> How to complete this task: Pictures appear among the records below and must be omitted. Repeat exactly the lines from the line with "Given: Click the" to the line with "Select en_GB language dropdown in Kate", both included.

Pixel coordinate grounding data
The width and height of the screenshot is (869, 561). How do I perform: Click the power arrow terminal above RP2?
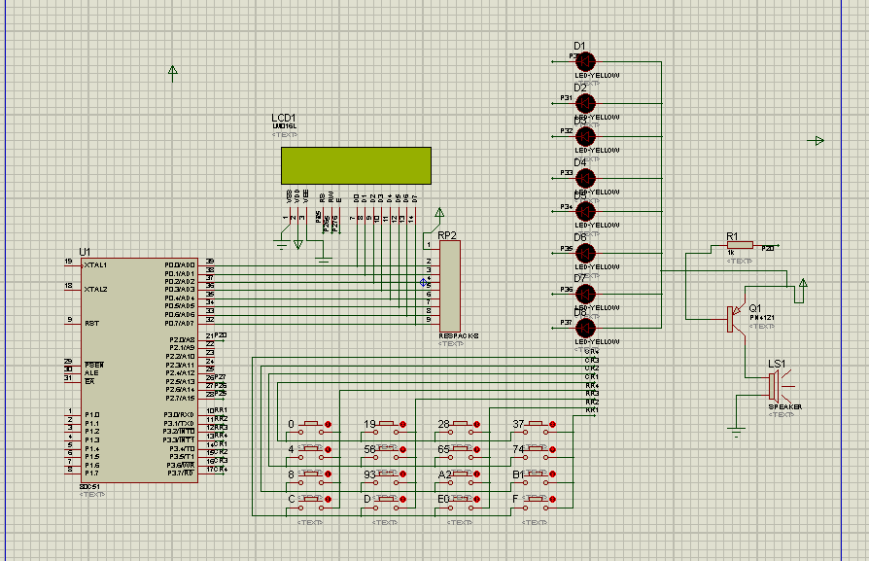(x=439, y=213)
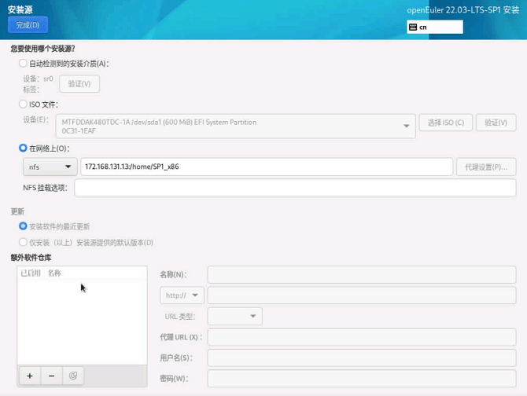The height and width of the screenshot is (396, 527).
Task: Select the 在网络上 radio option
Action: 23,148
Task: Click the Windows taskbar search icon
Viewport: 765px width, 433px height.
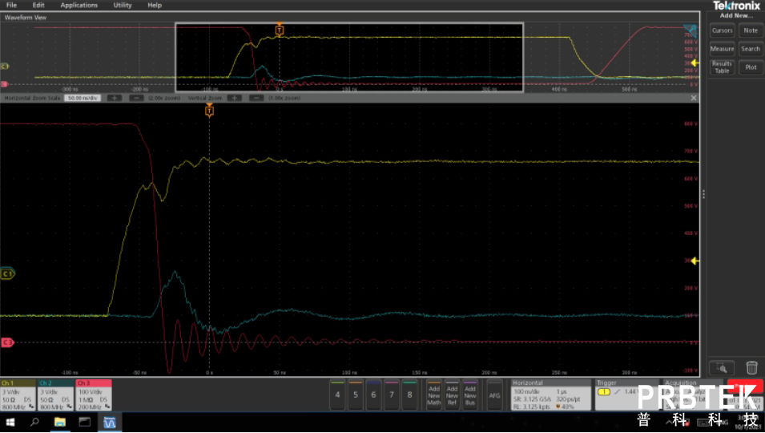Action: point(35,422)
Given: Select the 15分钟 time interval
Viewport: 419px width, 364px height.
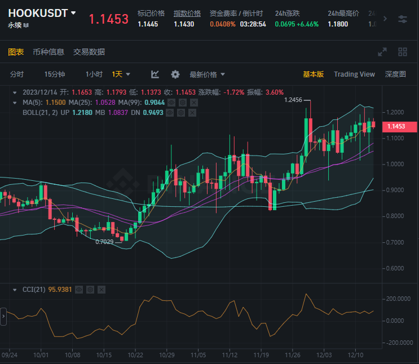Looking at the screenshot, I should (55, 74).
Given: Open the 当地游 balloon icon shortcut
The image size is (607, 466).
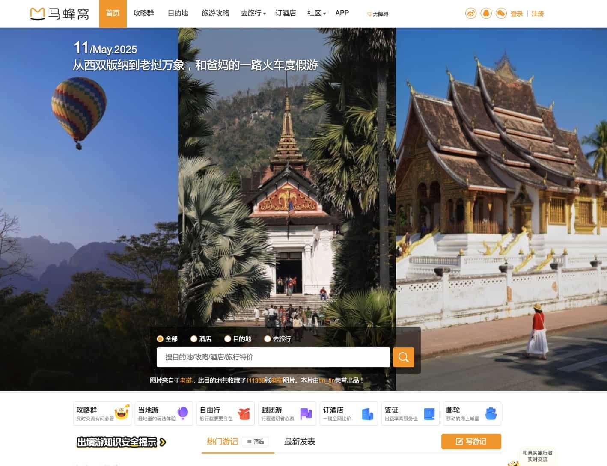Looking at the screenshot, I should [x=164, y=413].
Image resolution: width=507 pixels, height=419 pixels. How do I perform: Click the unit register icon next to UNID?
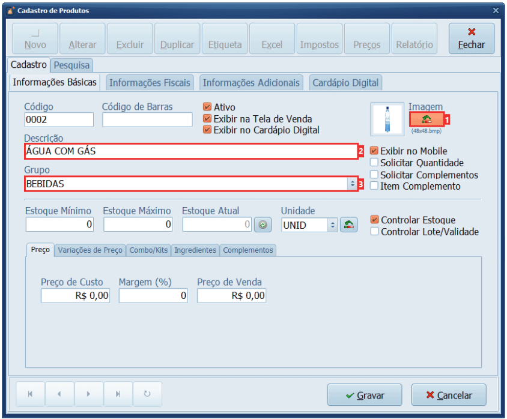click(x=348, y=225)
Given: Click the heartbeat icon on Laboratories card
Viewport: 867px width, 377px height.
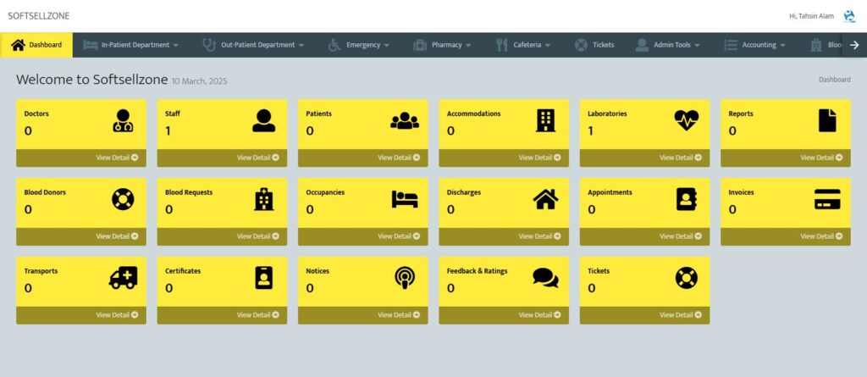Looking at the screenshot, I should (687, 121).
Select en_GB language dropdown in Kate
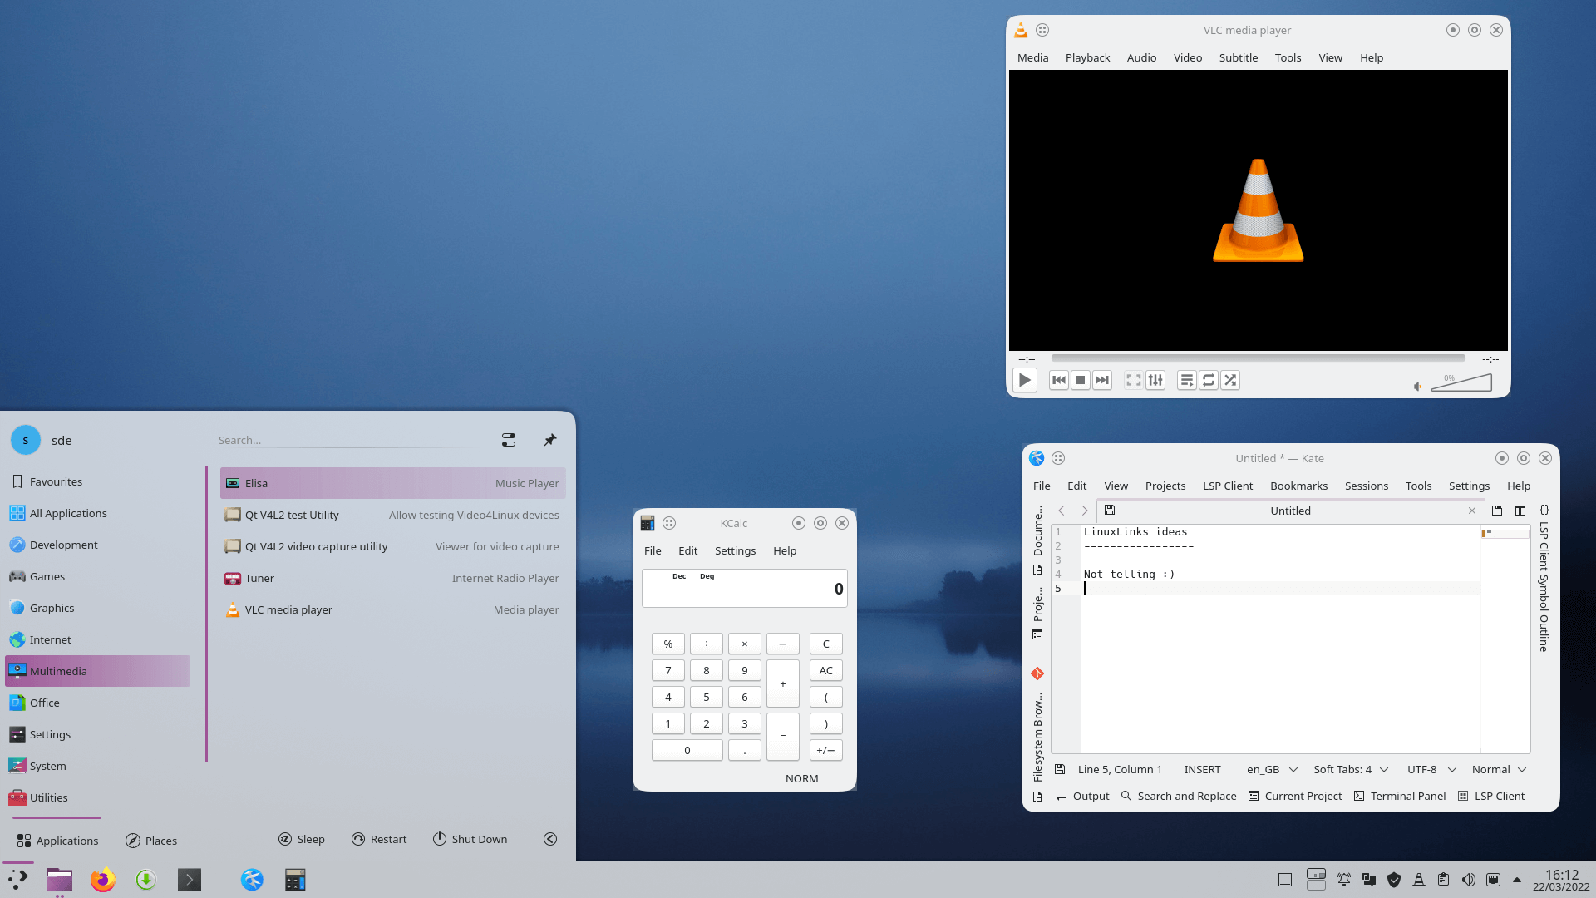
---
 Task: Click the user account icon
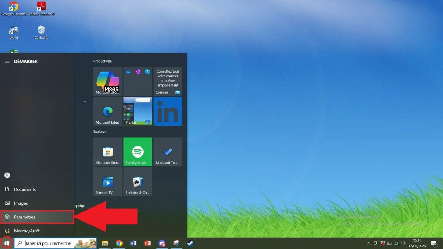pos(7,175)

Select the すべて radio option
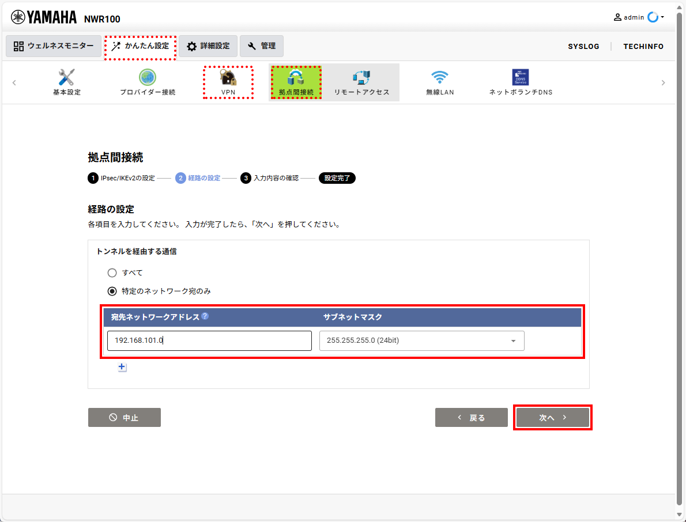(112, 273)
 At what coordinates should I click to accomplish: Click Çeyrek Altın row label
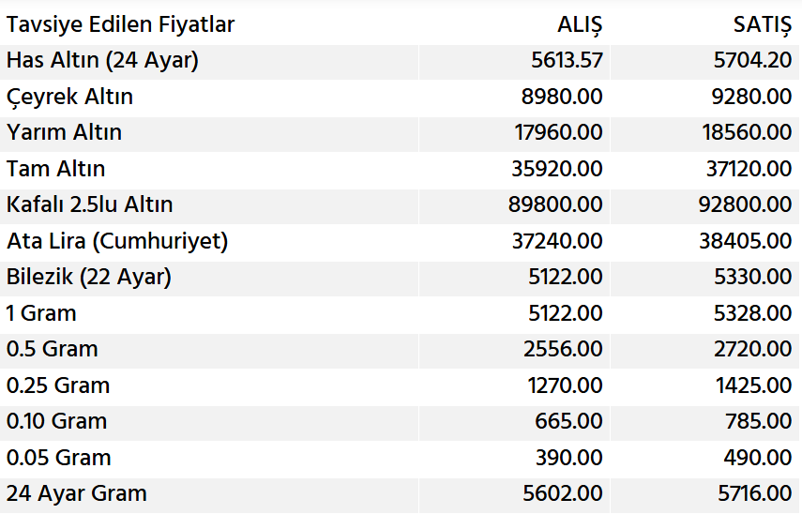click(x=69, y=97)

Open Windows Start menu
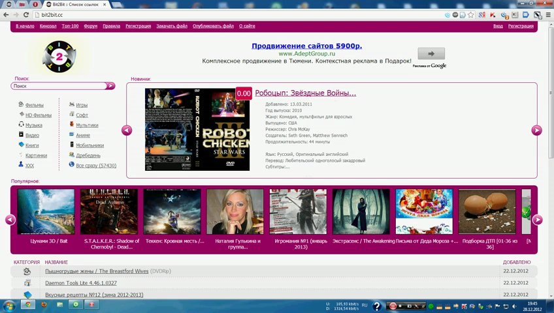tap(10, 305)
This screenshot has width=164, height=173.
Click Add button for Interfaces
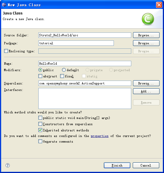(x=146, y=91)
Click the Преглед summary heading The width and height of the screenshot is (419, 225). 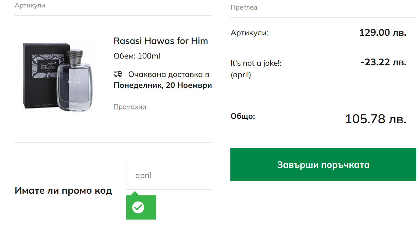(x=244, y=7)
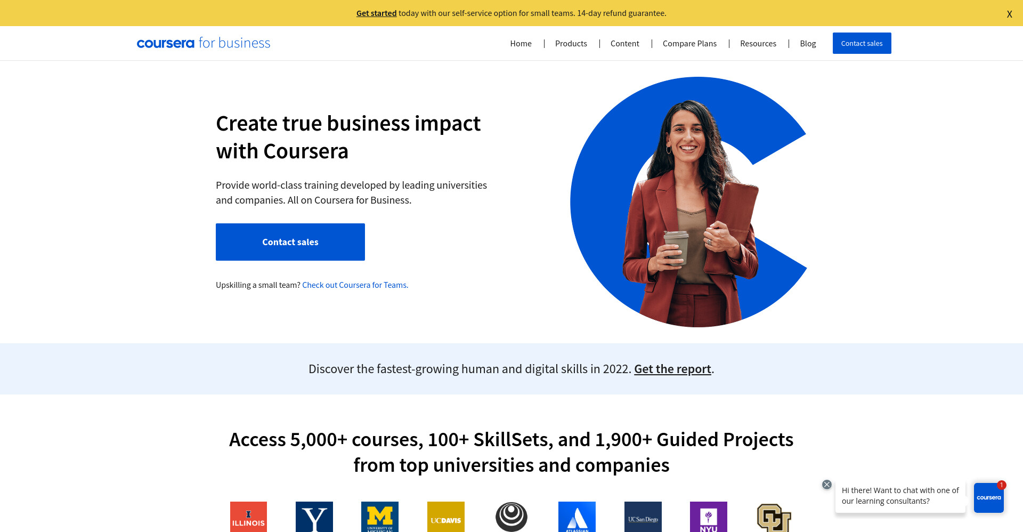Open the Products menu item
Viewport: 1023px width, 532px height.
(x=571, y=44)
--
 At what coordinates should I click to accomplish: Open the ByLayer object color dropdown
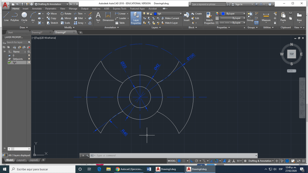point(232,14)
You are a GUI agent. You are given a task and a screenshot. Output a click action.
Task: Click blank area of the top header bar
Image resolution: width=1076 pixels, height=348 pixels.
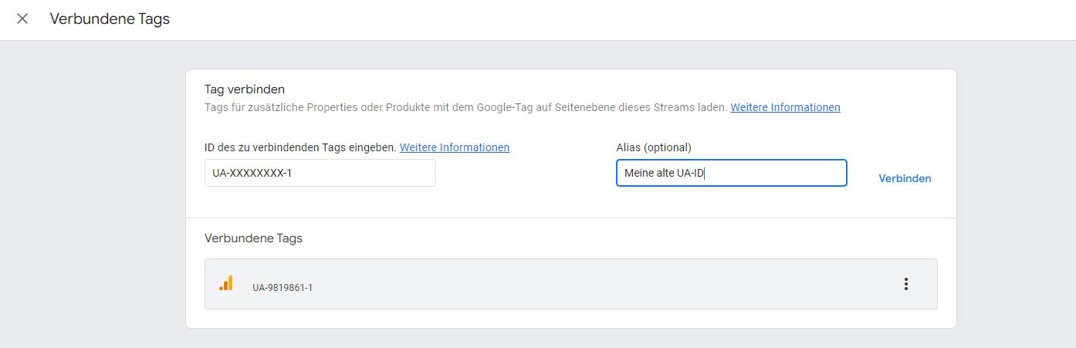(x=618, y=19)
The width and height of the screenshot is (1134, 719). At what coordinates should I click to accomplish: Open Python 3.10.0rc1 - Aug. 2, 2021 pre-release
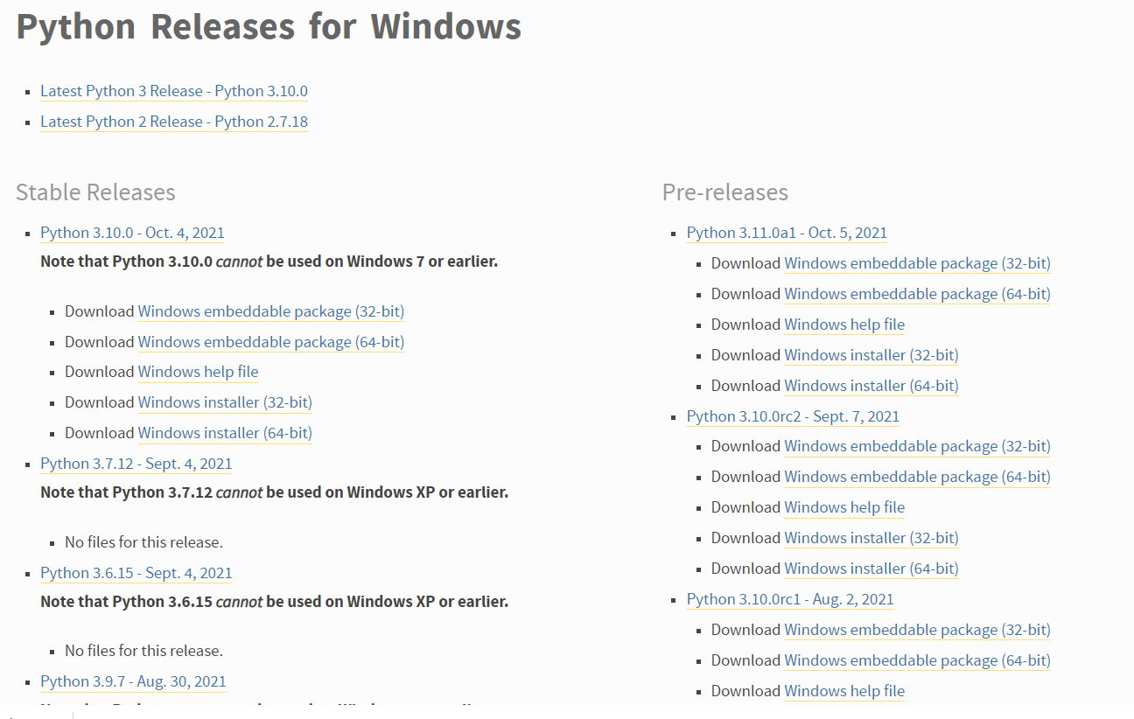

> Worked solution:
Given: Click the heartbeat icon on Laboratories card
Viewport: 867px width, 377px height.
Looking at the screenshot, I should (687, 121).
Select en_GB language dropdown in Kate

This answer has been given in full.